AVAILABLE DATA:

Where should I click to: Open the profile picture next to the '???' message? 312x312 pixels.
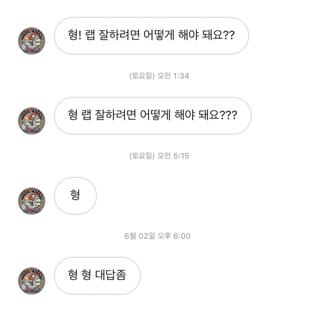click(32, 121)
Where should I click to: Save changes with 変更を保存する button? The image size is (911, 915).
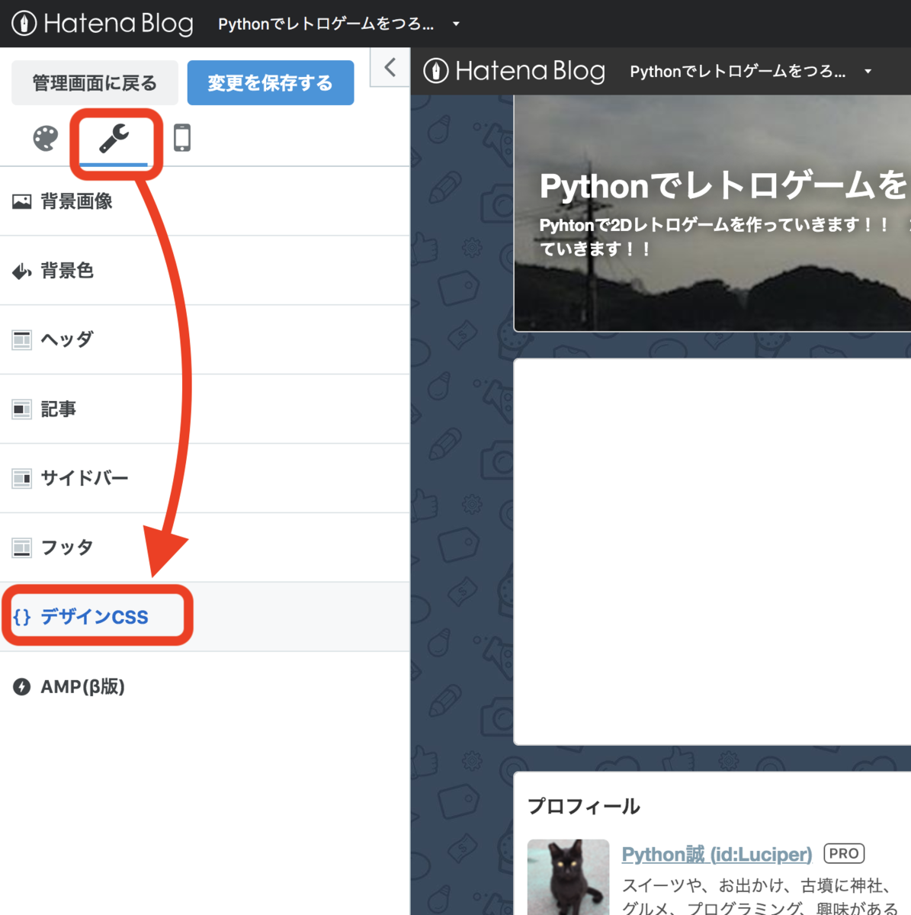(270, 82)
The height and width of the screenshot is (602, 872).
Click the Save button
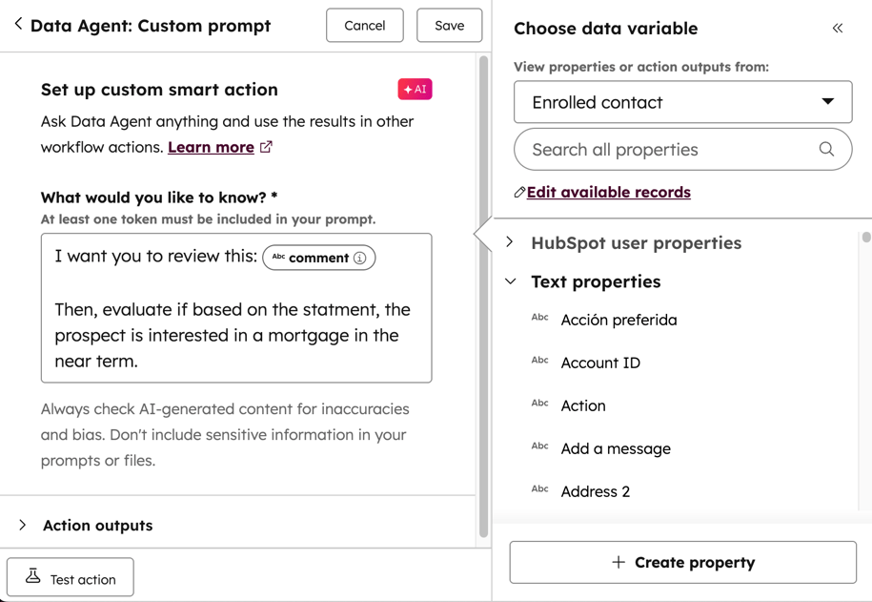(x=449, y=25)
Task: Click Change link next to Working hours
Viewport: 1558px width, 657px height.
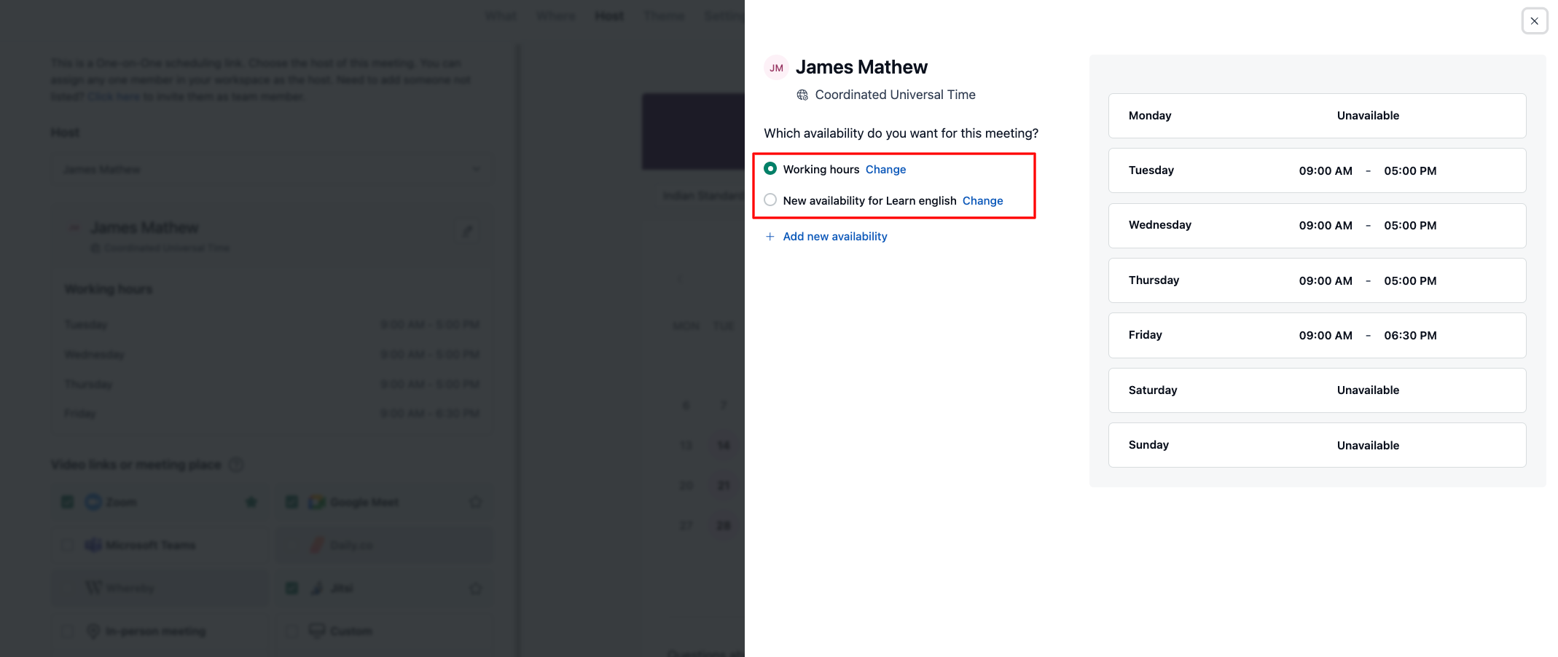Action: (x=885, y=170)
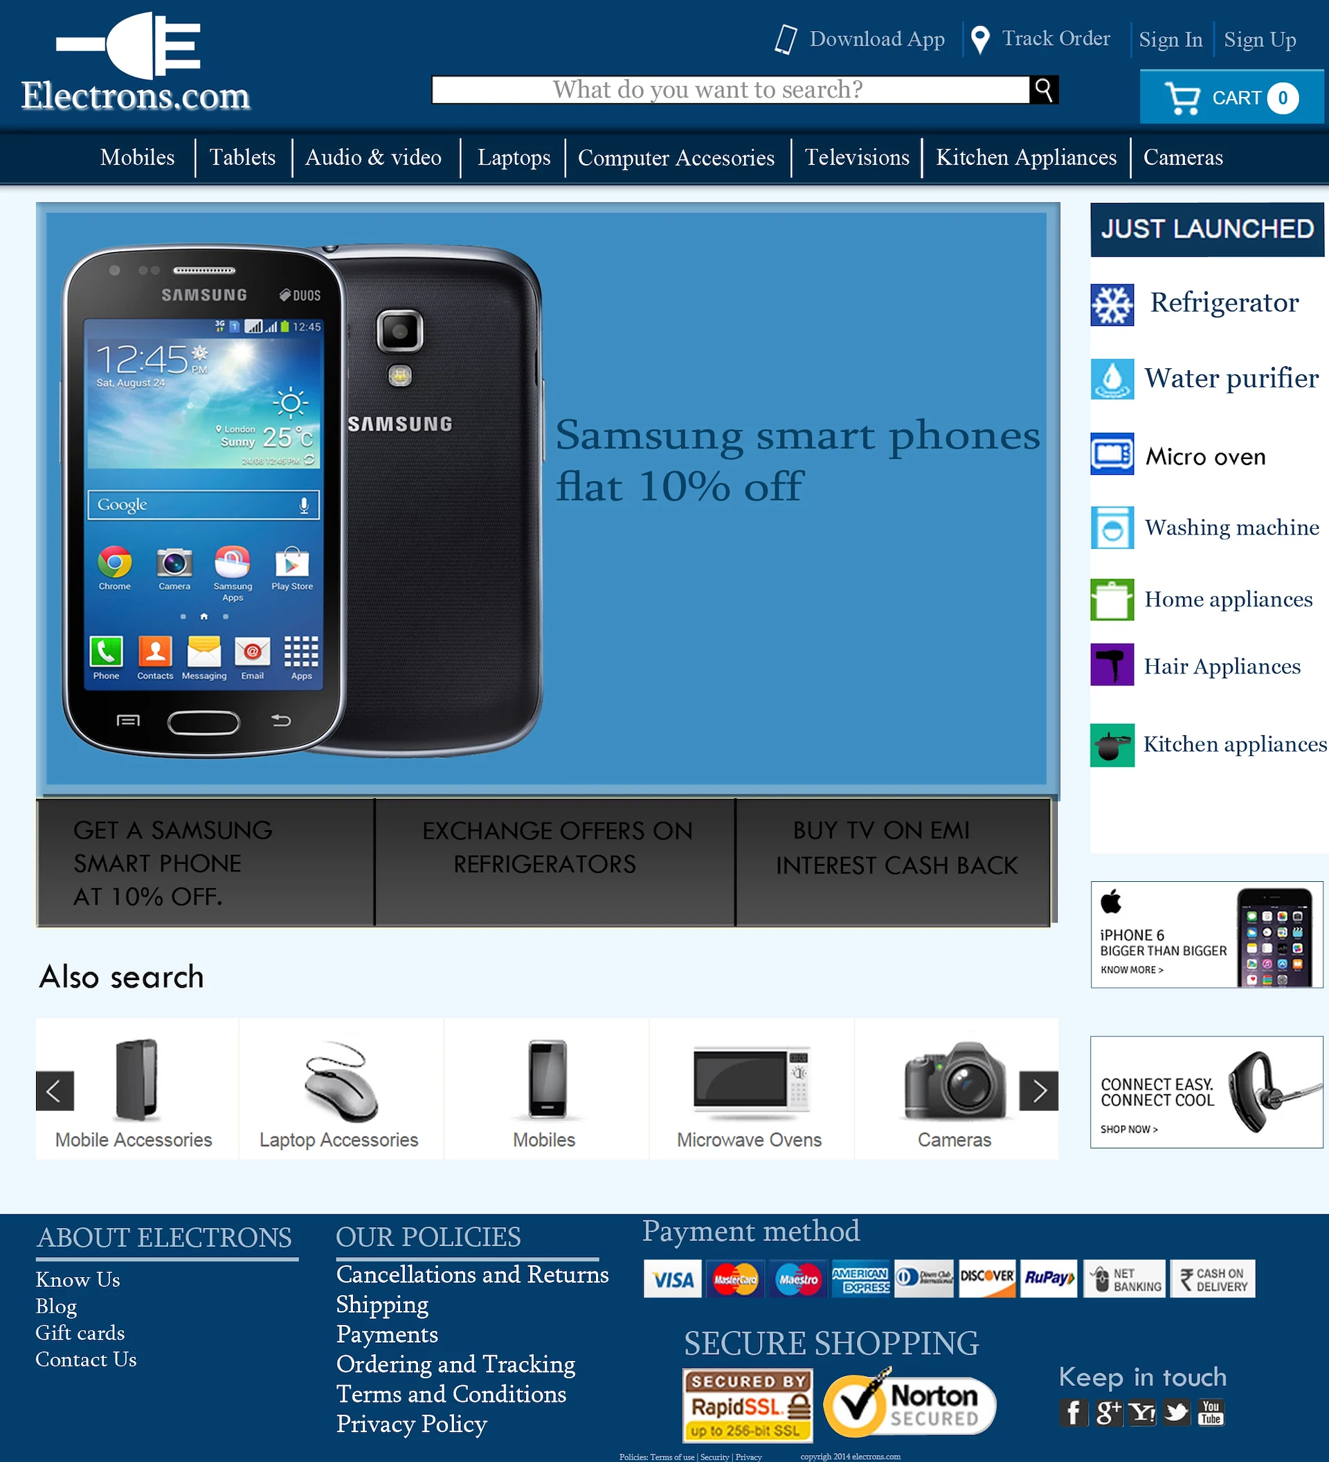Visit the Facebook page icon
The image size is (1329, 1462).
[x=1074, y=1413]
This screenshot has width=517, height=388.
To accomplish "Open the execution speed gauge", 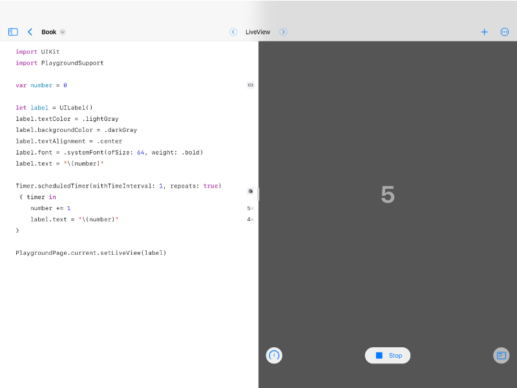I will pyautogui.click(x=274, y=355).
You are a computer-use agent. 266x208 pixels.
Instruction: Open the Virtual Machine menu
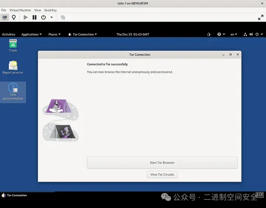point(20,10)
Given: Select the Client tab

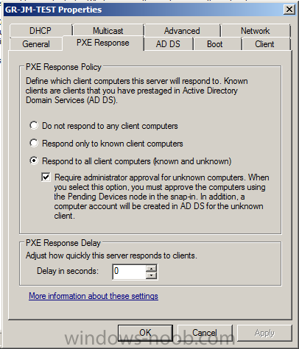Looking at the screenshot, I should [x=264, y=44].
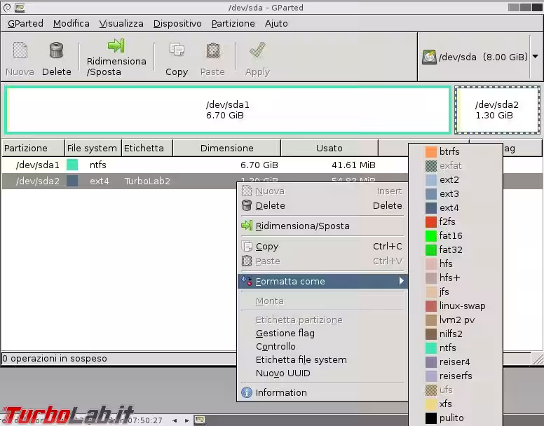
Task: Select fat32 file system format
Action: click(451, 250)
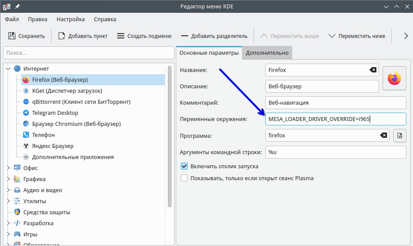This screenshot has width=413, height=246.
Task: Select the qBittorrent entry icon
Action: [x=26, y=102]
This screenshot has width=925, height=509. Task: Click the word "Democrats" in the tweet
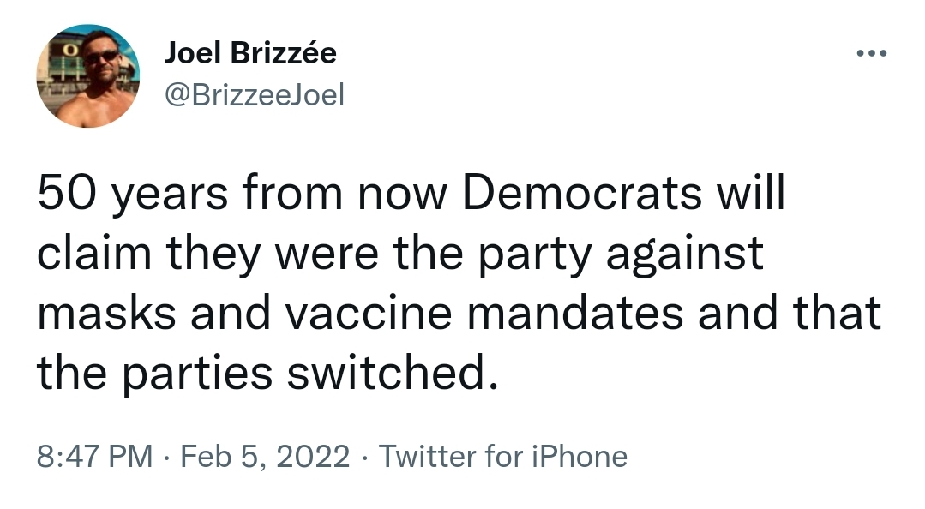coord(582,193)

PROBLEM:
The lines from the one containing "Given: Select the Client tab" through the last line of the data above are to be transcribed exactly, both included, with all pictures left out.

OUTPUT FOR THIS EXERCISE:
Given: Select the Client tab

Looking at the screenshot, I should [x=264, y=44].
Task: Select fat32 file system format
Action: click(451, 250)
This screenshot has width=413, height=246.
Task: Select the qBittorrent entry icon
Action: [x=26, y=102]
This screenshot has width=925, height=509. Task: Click the word "Democrats" in the tweet
coord(582,193)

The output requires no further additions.